O ministro da Integração e do Desenvolvimento Regional, Waldez Góes, decidiu não disputar uma vaga no Senado pelo Amapá nas eleições deste ano e seguirá no cargo no governo federal até dezembro.
Indicado para o ministério com apoio do presidente do Senado, Davi Alcolumbre (União-AP), Góes teria pela frente uma disputa considerada desafiadora.
Em levantamento da AtlasIntel divulgado na quarta-feira (1º), ele aparecia na quarta posição. No estado, o presidente Luiz Inácio Lula da Silva pretende apoiar a tentativa de reeleição de Randolfe Rodrigues (PT), que lidera o governo no Senado.
Em nota, o ministro afirmou que aceitou o convite de Lula para continuar à frente da pasta, destacando o compromisso com a continuidade das ações iniciadas em janeiro de 2023. Segundo ele, a decisão implica adiar, por ora, os planos de concorrer a um novo cargo eletivo.

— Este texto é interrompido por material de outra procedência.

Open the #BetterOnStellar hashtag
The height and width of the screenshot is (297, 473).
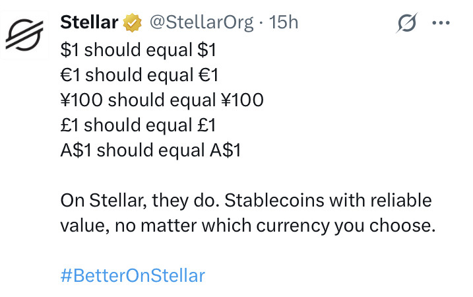click(132, 275)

Góes já governou o Amapá por quatro mandatos e vinha articulando a troca do PDT pelo União Brasil, legenda ligada a Alcolumbre, para viabilizar sua candidatura ao Senado.
Para isso, precisaria deixar o cargo até o próximo sábado (4). Até o momento, ao menos 12 ministros já se desligaram oficialmente de suas funções para disputar as eleições, e pelo menos outros dois devem seguir o mesmo caminho em breve.
Com a permanência de Góes, resta apena um ministro que ainda não definiu se continuará no governo ou se participará do pleito: Márcio França, da pasta de Empreendedorismo.
Wolney Queiroz, da Previdência, era outra incógnita. Mas nesta quinta-feira (2) ele anunciou que não deixará o cargo para disputar as eleições.
Queiroz foi cotado como possível candidato a deputado federal por Pernambuco. Nos últimos dias, porém, Lula decidiu mantê-lo no cargo e pediu que priorize a gestão do INSS (Instituto Nacional do Seguro Social), sobretudo no acompanhamento de programas de ressarcimento e na redução de filas.